On Dec. 13, you wrote in the Grunion: “A land swap that would ultimately put 154 acres of the Los Cerritos Wetlands into public ownership and restore those wetlands is before the state Coastal Commission today, Thursday.”
It appears that you, like many of the public, are still under the impression that Beach Oil Minerals/BOM will be restoring all 154 acres of the wetlands in exchange for the approval to drill 120 new wells on the Pumpkin Patch and the Los Cerritos Wetlands Authority (LCWA) 5 acres on Studebaker and Second Street.
The CCC staff report states: “The purpose of the project is to transition oil operations out of a 106-acre area of the wetland complex over a 20-year period to make it available for wetland restoration.”
BOM will be responsible for restoring only 30 acres in the northern portion of the Synergy Property in order to create a Mitigation Bank. The rest of the Synergy Property (about 75 acres) will be the responsibility of the LCWA (the cities of Long Beach, Seal Beach, the Rivers & Mts. Conservancy and the Coastal Conservancy) to restore once all the oil equipment is removed in 20 years.
BOM will also be removing the oil equipment from the 33-acre, city-owned wetlands on the south side of Second Street, east of the Market Place. However, it will be the city who is responsible for any restoration, none of which has yet happened in the eight years of city ownership.

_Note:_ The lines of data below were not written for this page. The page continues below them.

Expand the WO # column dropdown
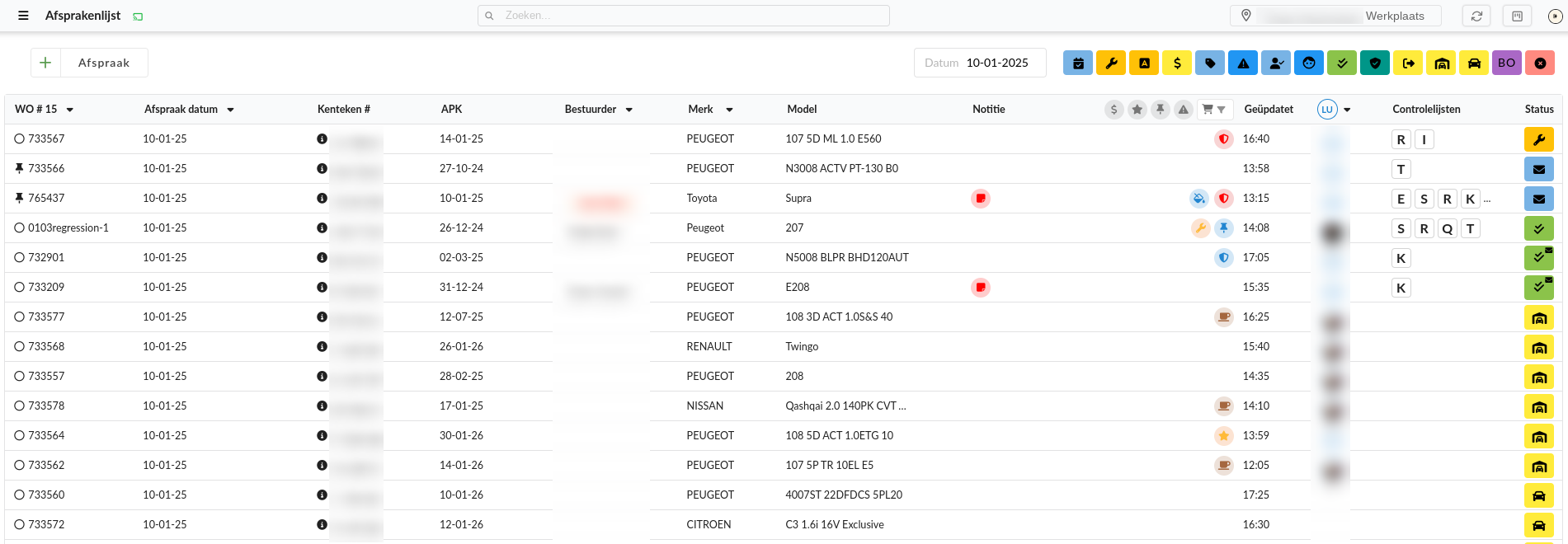Image resolution: width=1568 pixels, height=544 pixels. (x=70, y=110)
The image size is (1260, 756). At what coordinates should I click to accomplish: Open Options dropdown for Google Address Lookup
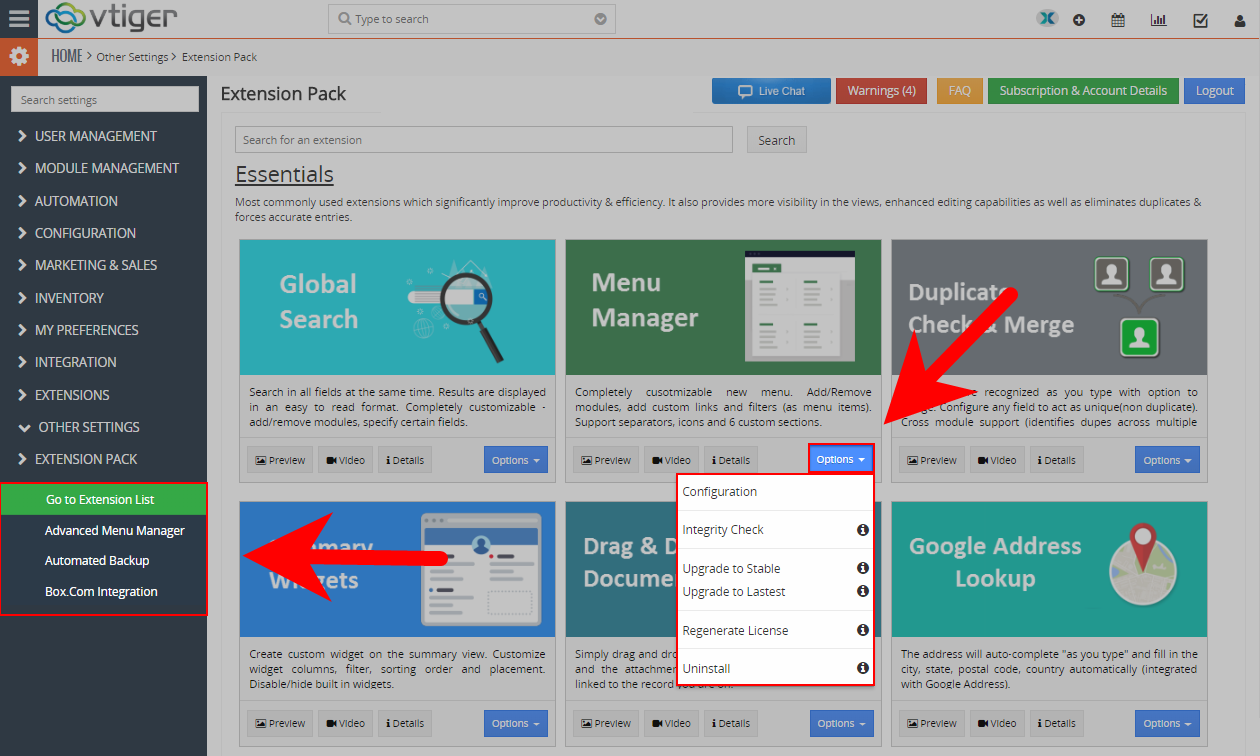1167,723
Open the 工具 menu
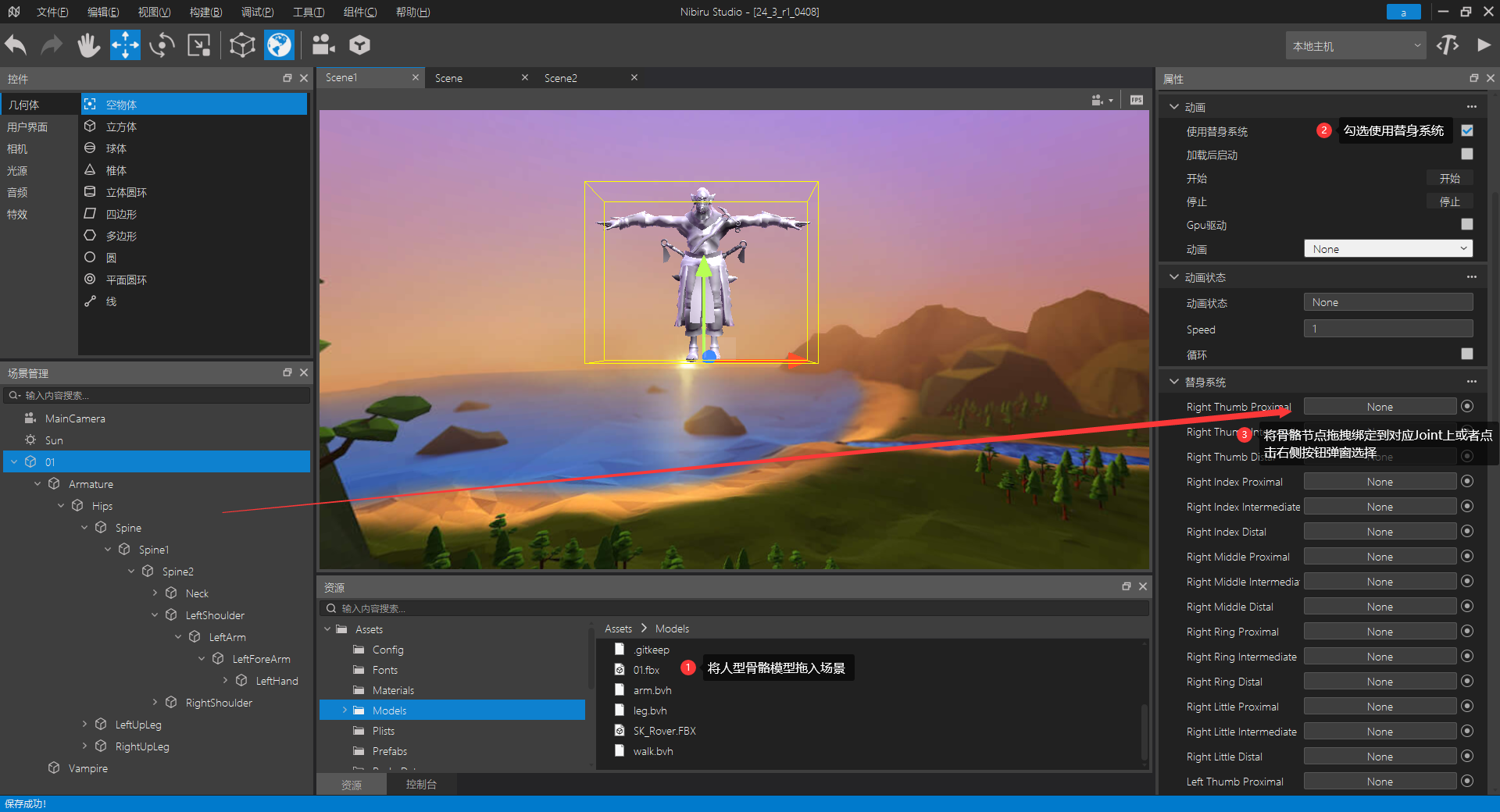 pyautogui.click(x=308, y=12)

While BOM is receiving 5 acres of public land for drilling, they will be destroying 8 1/2 acres of city wetlands for an above-ground pipeline corridor between the LCWA and the Pumpkin Patch sites. Once again, the city has come out with the short end of the stick.

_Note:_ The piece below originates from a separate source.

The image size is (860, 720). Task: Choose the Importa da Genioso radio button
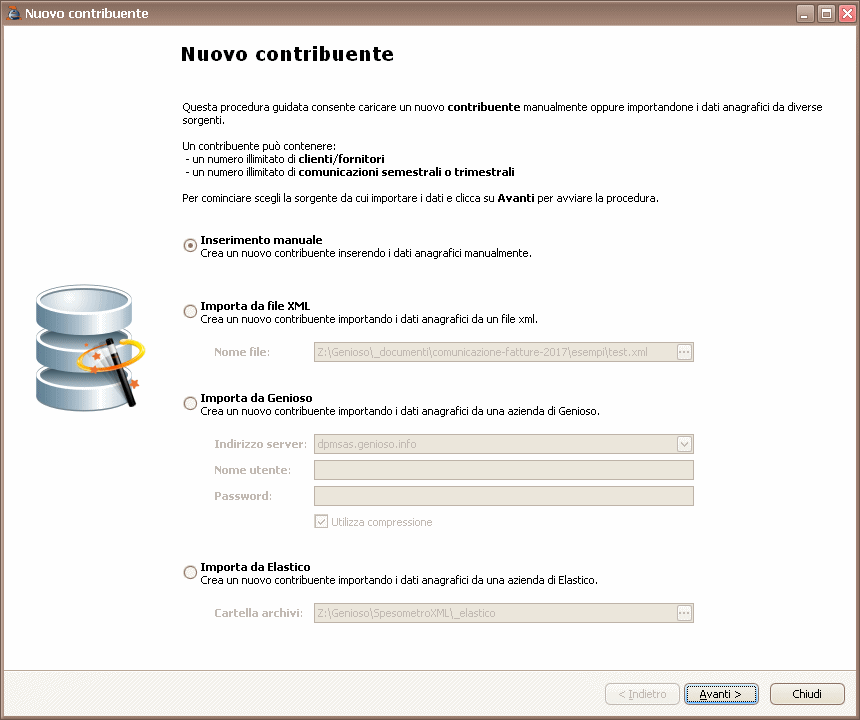[190, 404]
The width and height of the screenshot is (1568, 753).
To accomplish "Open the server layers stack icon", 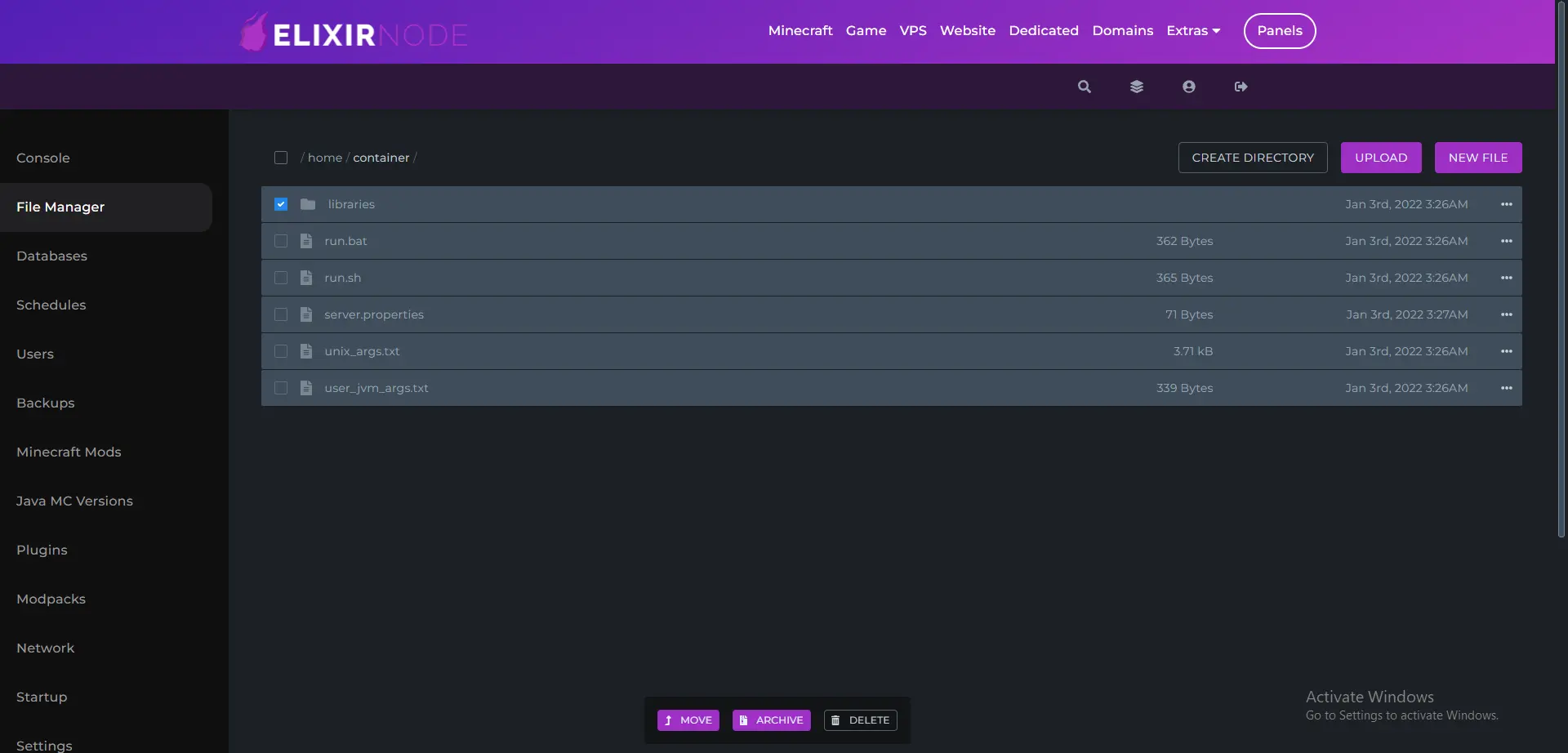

With oil production at only 300 barrels a day, it is obvious that oil is running out on the Synergy and City sites. In 20 years, it will no doubt be completely depleted and DOGGR would have required BOM to do the same necessary clean-up of old equipment. While BOM cannot drill new wells on the Synergy property, they are allowed to repair existing pumps. If the pipes and wells are in such terrible condition, as BOM claims, they should either be removed or repaired right now and not wait for 20 years.

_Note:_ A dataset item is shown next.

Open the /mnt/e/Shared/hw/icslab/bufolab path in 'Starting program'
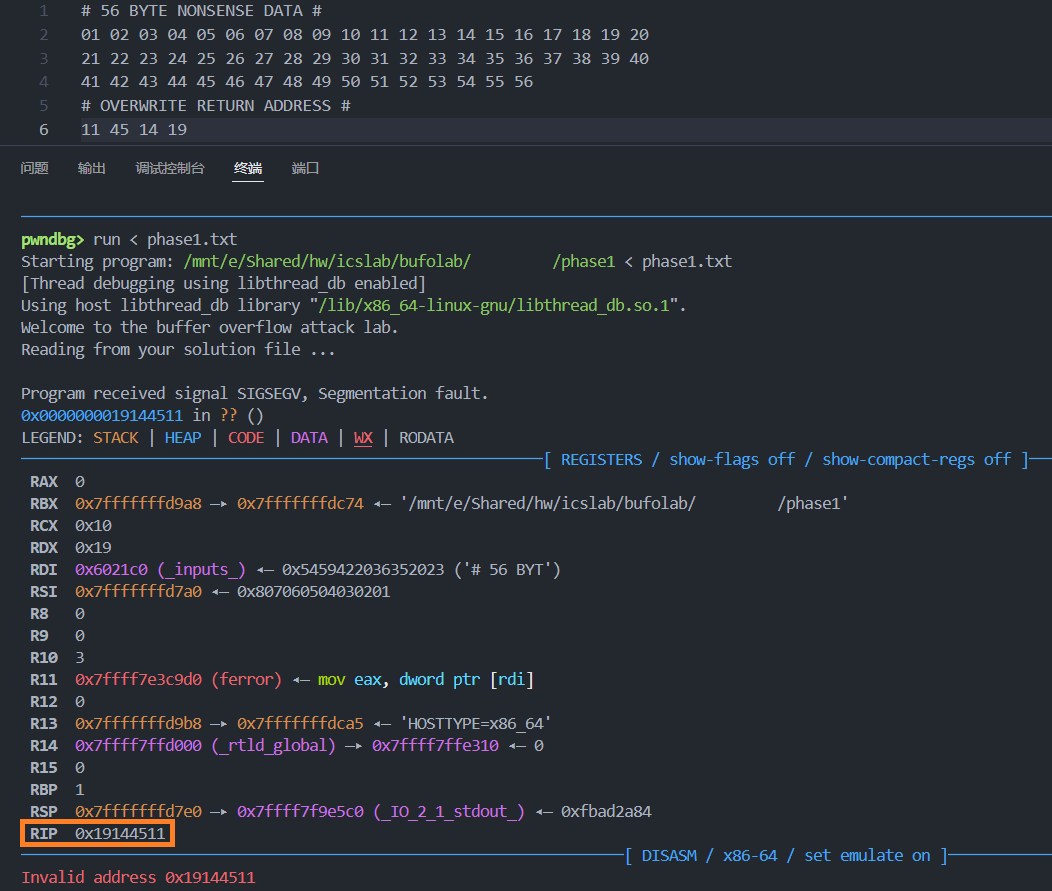The height and width of the screenshot is (891, 1052). [x=327, y=262]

Instead, the Planning Commission, the City Council and now the Coastal Commission are allowing the drilling of 120 new wells; the possible production of 24,000 barrels of oil a day; an oil pipeline under Second Street and across the Newport/Inglewood fault; the possibility of a catastrophic oil spill in case of an earthquake; two 160-foot drilling rigs at two entrances to Long Beach; and 70,000 tons additional greenhouse gases annually wafting over College Park, Alamitos Heights, Naples and Belmont Shore. Get your inhalers ready.
The CCC staff identified Seven Serious Risks connected with this project, from sea level rise to negative impacts for endangered species to wetlands loss to the pipelines. Staff created 25 special conditions to attempt to mitigate these risks, however there were three risks for which there were no adequate mitigation: Cultural Impacts, Visual Impacts and Oil Spill Containment and Cleanup.
The staff report states: "Therefore, because the ability to effectively contain and cleanup an oil spill does not exist at this time, the Commission finds that the proposed project is inconsistent with the second requirement of Coastal Act Section 30232.” And this same statement of inconsistency was made for Cultural and Visual Impacts.
In spite of the Oil Spill dangers, the Cultural and Visual Impacts all being in violation of the Coastal Act, the Commission agreed with staff that these issues deserved over-rides because of the “public welfare.” The public welfare in this case appears to be BOM’s need to drill for oil.
The project still need approvals from the Army Corps of Engineers, CA Dept. of Fish and Wildlife and the Regional Water Quality Control Board. I pray that these boards will understand the risks to area residents’ health and safety and have the courage that Coastal Commissioners, Linda Escalante, Carole Groom and Mary Luevano showed to just say NO!
Ann Cantrell is a Long Beach resident.